ASSIGNMENT> Copy the entries below exactly; any picture among them should be left out.

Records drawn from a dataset

○ ○ ○ ○ ○

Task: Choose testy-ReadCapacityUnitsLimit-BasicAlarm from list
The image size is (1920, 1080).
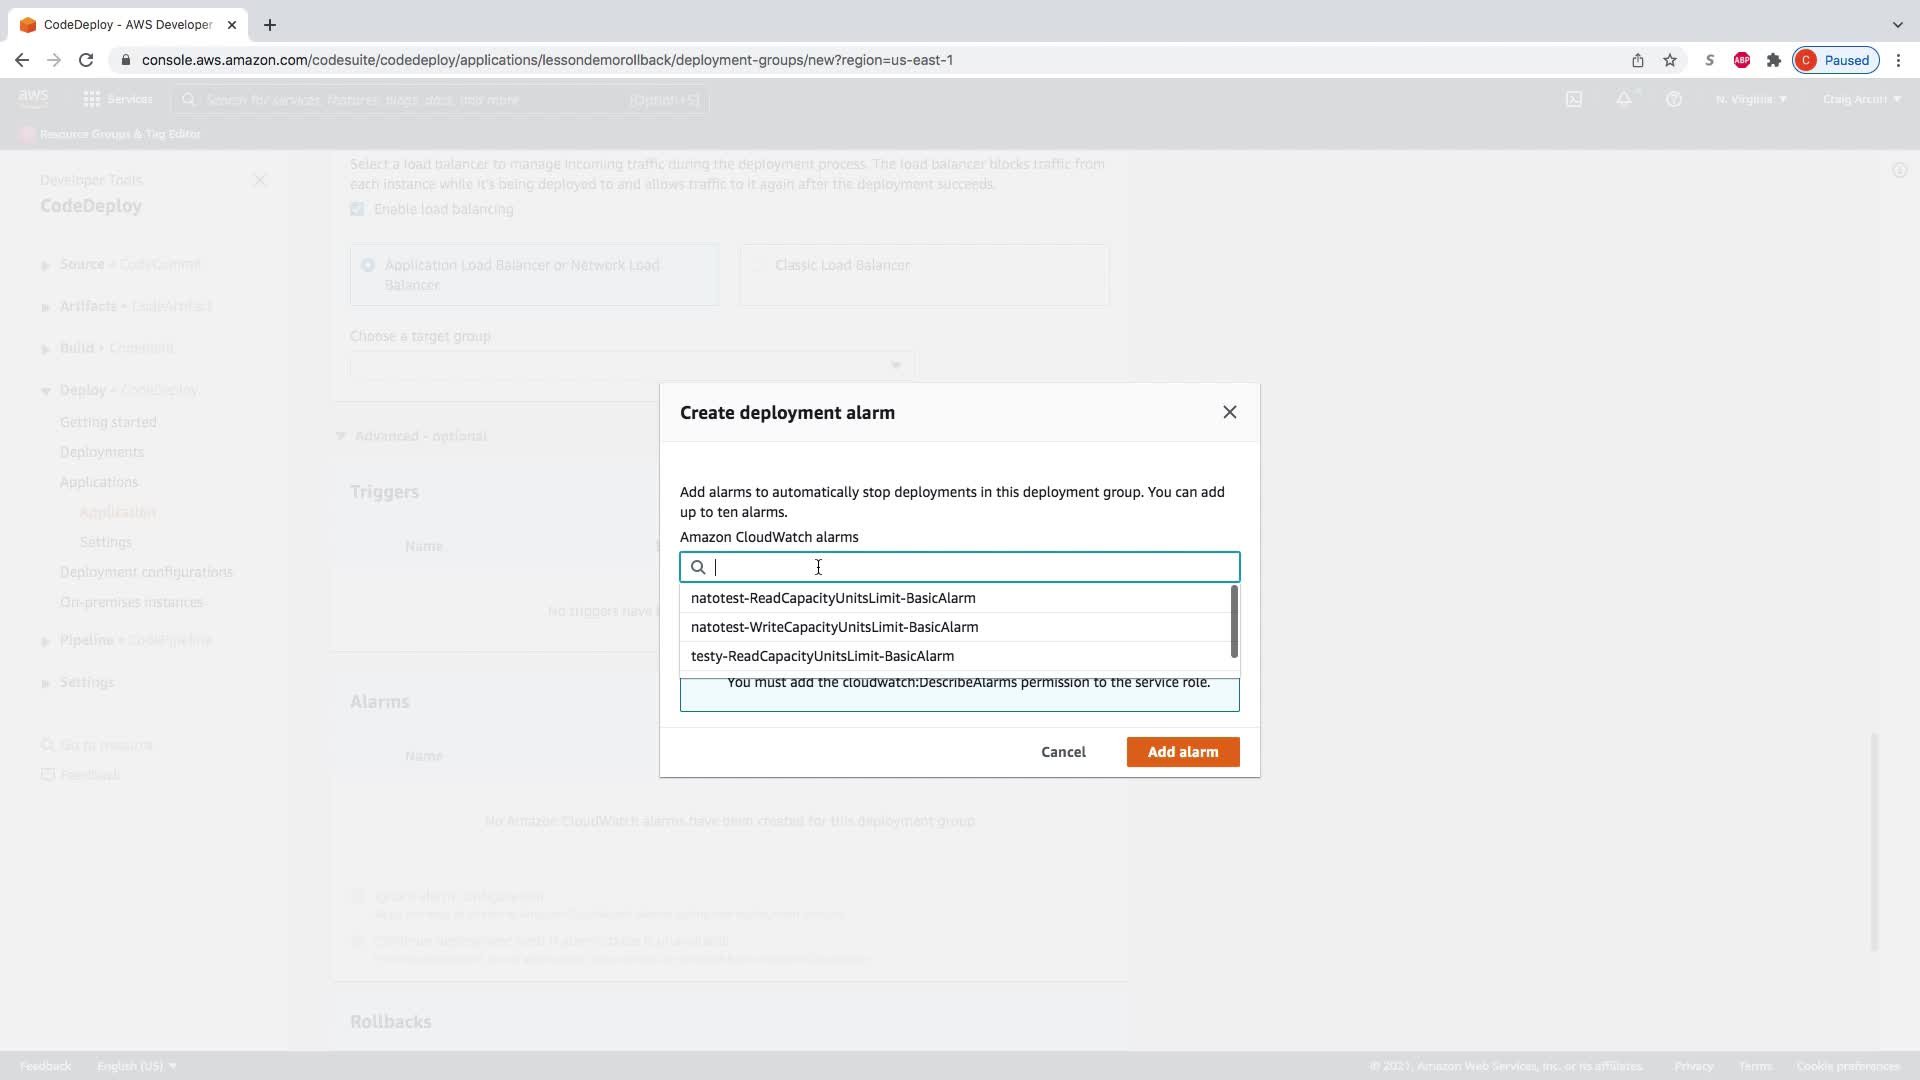Action: (822, 656)
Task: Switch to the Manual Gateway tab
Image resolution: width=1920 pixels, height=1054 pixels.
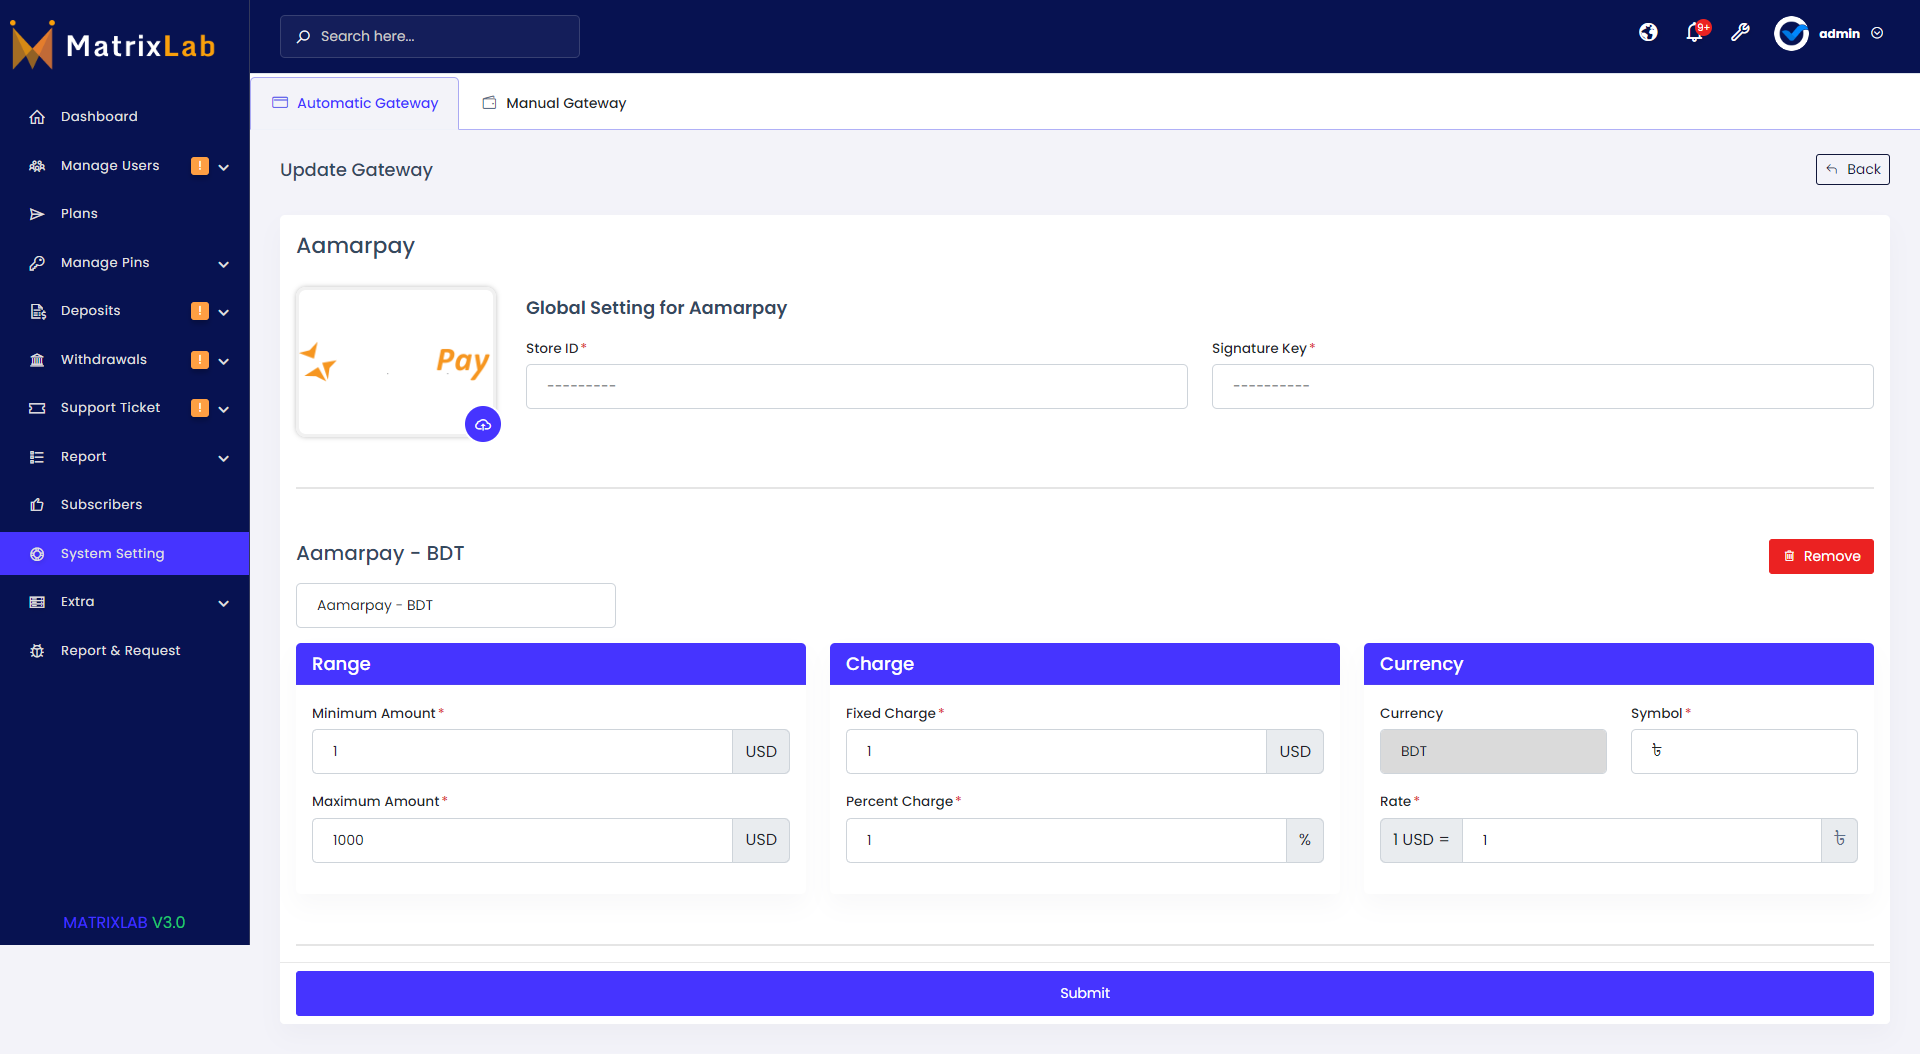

○ ○ ○ ○ ○

EXERCISE RESPONSE>
Task: Choose testy-ReadCapacityUnitsLimit-BasicAlarm from list
The image size is (1920, 1080).
Action: (822, 656)
Task: Switch to the Manual Gateway tab
Image resolution: width=1920 pixels, height=1054 pixels.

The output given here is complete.